Тихон понимал, что и ему ответ держать придется или в этой жизни, или перед Богом, когда преставится. Помнил он всегда — две жизни на нем загубленных. Пусть один был похотливый барин, а другой шалыган-каторжанин. Но оба же рабы божьи. 

Лодка тихо качнулась.

Митрофан бросил короткий взгляд на деда, но ничего не сказал — понял: сейчас не спрашивают.

А дед сидел, глядя в воду, и думал, думал. Теперь все больше о том, что правда все равно всегда выходит наружу. 

И если уж ей выходить — пусть выйдет через нужные уста.

Митрофан сидел на веслах, глядел в воду и думал свою думу тяжело. 

Деда Тихона он слушал беспрекословно. Не потому, что боялся, — принял его сердцем. Вот уж больше года считал батей, настоящим, данным Богом, а не кровью. Сказал — значит, так надо. Не сказал — не спрашивай.

И к бабке Лукерье он прикипел крепко. Не только за то, что приняла у Марфы Луку, помогла, не отвернулась. Нет. Вся она ему была по душе — сухая, строгая, правдивая, иногда смиренная, а порою ворчливая. Такая, что не лаской держит, а силой внутренней. Он ее матерью звал — и не кривил душой.

И вот она дала наказ — довезти Ваську, передать его брательнику Антипке.

От одной этой мысли у Митрофана внутри все сжималось. Руки сами помнили — как душить, как давить, как кончать раз и навсегда. Ему хотелось прямо сейчас — навалиться, удушить паршивца, утопить, пустить пузырями по воде. Чтобы ни дыхания, ни памяти. Ничего и никогда. 

Но он не смел. Потому что Лукерья не зря цельный месяц за ним ходила.

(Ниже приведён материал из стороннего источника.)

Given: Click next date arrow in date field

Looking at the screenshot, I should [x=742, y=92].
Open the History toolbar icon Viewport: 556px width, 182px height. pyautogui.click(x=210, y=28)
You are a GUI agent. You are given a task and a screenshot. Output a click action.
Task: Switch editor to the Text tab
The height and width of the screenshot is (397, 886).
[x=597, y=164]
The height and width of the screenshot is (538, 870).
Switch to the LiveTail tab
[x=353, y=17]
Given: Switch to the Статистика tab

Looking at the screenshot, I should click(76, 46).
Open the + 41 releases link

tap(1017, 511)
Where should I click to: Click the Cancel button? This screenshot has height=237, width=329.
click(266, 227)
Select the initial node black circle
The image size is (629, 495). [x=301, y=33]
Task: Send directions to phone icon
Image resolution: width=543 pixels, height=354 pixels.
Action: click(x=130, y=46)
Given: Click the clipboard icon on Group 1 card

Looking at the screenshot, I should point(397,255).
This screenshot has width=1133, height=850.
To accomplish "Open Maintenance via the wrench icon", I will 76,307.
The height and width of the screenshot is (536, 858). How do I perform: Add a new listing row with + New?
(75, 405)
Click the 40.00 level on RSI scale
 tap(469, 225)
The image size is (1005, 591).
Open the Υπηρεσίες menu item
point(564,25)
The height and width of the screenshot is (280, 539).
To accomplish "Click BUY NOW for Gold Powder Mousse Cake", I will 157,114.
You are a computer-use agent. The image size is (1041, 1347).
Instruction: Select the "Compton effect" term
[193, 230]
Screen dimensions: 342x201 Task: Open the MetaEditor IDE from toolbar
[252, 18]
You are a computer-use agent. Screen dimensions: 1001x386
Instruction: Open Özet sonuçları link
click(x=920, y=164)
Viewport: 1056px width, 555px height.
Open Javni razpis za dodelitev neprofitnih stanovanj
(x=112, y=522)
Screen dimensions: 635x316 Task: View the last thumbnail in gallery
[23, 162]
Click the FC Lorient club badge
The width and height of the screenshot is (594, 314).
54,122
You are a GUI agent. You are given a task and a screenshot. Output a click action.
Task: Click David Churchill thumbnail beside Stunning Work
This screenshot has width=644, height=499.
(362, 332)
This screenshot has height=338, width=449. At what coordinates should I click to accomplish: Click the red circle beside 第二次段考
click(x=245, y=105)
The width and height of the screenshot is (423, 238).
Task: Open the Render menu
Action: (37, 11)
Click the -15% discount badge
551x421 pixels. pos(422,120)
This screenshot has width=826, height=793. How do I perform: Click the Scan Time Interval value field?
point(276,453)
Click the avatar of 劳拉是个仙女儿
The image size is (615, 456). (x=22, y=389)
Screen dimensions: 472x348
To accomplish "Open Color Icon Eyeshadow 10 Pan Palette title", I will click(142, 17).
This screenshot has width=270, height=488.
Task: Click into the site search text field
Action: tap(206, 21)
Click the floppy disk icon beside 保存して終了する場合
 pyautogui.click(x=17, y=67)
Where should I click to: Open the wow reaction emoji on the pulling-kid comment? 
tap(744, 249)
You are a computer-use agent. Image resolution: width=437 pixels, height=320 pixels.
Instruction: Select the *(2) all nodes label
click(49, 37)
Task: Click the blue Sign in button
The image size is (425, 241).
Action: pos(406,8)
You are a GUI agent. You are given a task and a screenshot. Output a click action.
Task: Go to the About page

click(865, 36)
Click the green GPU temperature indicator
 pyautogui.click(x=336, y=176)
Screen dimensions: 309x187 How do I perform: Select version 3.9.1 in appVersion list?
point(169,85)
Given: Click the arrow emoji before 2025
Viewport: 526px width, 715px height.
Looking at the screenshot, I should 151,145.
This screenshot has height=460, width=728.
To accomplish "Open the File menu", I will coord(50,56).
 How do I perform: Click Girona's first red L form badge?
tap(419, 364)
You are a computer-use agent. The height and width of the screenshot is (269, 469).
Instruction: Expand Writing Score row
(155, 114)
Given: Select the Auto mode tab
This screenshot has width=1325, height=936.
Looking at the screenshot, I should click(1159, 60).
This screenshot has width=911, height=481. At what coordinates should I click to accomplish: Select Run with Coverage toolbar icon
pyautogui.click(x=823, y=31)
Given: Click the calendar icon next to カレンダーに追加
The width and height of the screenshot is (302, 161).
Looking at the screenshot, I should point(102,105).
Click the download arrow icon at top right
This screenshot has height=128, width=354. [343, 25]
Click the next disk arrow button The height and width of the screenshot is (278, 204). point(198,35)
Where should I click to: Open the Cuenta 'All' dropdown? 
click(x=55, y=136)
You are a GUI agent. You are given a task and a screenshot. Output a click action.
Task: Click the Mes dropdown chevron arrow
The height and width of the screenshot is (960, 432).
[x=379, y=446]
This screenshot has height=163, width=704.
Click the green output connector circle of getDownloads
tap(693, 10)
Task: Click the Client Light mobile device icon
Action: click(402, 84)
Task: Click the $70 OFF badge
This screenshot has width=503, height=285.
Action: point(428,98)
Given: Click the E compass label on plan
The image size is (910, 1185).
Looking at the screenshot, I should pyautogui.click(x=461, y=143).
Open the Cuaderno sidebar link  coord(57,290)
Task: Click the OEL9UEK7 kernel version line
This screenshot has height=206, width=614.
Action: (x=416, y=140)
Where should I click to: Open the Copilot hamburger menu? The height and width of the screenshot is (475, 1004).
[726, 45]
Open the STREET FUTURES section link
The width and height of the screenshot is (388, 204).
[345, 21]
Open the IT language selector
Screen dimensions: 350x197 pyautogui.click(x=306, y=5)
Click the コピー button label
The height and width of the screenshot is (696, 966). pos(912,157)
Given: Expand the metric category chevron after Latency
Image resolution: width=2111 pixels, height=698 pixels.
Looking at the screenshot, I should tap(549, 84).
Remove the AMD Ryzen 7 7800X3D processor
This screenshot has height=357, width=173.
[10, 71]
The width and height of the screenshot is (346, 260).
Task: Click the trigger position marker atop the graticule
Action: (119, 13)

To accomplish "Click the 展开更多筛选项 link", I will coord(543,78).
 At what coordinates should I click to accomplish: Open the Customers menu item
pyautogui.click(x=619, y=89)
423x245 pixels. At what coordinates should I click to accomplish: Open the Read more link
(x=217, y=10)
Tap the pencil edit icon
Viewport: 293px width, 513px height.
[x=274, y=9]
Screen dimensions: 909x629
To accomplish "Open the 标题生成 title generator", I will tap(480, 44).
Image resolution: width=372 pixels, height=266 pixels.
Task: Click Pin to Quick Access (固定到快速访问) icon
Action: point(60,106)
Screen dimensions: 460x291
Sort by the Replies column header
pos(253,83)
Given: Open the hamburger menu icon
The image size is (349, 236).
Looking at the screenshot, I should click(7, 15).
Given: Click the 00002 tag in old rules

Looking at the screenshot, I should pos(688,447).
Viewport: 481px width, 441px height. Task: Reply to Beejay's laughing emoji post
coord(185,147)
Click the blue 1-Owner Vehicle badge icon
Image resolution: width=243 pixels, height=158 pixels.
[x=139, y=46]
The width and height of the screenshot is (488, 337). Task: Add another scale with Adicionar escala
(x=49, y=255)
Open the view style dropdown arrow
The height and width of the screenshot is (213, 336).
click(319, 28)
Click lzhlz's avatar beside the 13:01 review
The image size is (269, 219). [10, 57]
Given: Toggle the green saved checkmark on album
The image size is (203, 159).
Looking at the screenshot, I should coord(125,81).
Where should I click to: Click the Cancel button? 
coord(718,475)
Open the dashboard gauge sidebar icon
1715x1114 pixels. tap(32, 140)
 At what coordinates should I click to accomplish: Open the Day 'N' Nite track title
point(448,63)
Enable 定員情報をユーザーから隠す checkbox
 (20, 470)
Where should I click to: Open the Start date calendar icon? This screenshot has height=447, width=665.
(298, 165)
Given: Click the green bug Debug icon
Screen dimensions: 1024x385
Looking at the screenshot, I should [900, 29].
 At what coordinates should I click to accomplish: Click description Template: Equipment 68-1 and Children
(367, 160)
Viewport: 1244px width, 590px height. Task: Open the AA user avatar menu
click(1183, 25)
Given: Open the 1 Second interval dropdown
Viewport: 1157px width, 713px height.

Не зря смрад его терпела, и не напрасно всю гадость из-под него выносила, не отворачиваясь.

«А ить пошто тада? — думал Митрофан. — Пошто терпела, ежеля чичас усе у реку?»

Значит — не ему судить.

Он перевел взгляд на Ваську — бледного, валяющегося в лодке, с пустыми глазами.

И неприязнь поднялась такая, что аж в висках застучало.

Митрофан отвернулся от греха подальше. 

И все же мысль, как заноза, не выходила: «Зря не добил. В ту ночь. Зря… надоть было тюкнуть ишо раз по башке-то. И усе…»

Лодка скользила дальше.

А он греб молча, упрямо, делая то, что велено. Не потому, что легко, а потому, что надо. А душа горела огнем справедливости. 

К берегу Кукушкино причалили тихо, почти неслышно. Лодка прошуршала днищем о гальку, качнулась и замерла. Вода тут была светлее, мельче, солнце уже поднялось — самое время для бабьей стирки.

И точно — у реки бабы.

Кто на коленях, кто по щиколотку в воде, кто на берегу — рубахи мнут, простыни полощут, приговаривают о своем. Смеются, спорят, перебрасываются словами. Весело им. А чего ж печалиться? Урожай нынче добрый собрали. 

Первой увидела лодку Валентина Лыкова — прищурилась, руку козырьком к глазам приложила.

— Ой… а енто хто ж тама? Никак приютские? 

Тихон первым ступил на берег медленно, тяжело, будто землю примерял, не глядя по сторонам. Митрофан тоже скакнул на берег, лодку привязал. Они вытащили Ваську из лодки — осторожно, без суеты, будто мешок с мукой, только страшнее. Васька замычал, голову повернул, уставился на баб и заулыбался шире.

— Господя… — выдохнула Валентина. 

— Да енто ж…

— Васька! Он, либошто? 

— Глянь-ка, Ваську вынули из лодки-то! 

— Антипкин брательник енто! 

— Да как жа енто?..

— Ить сгорел жа, говорили!

— А Ефим иде?

— А Ефимка? 

Бабы побросали белье. Кто крестился, кто рот ладонью прикрывал. Шепоток рос, множился, путался между баб. 

— Не сгорел ить? Выходить так? 

— Гля, живой… да вродя хворый? 

— Чевой Митька яво на себе тащить? 

— Ой, Господя… А чевой ж енто с им?

— Гля — улыбаетси как пустоумок! 

— Ой-ой… — простонала одна из баб. — Да он жа… не в разуме!

— Матерь Божья… Куды ж понесуть? 

— К Антипу, не иначе! Ой, чевой жа будеть…

— Ить не знають…

— Господя помилуй… Ой, беда-то кака…

Шепот превращался в говор, говор — в гул. За спинами Тихона и Митрофана тянулась живая, любопытная, тревожная вереница.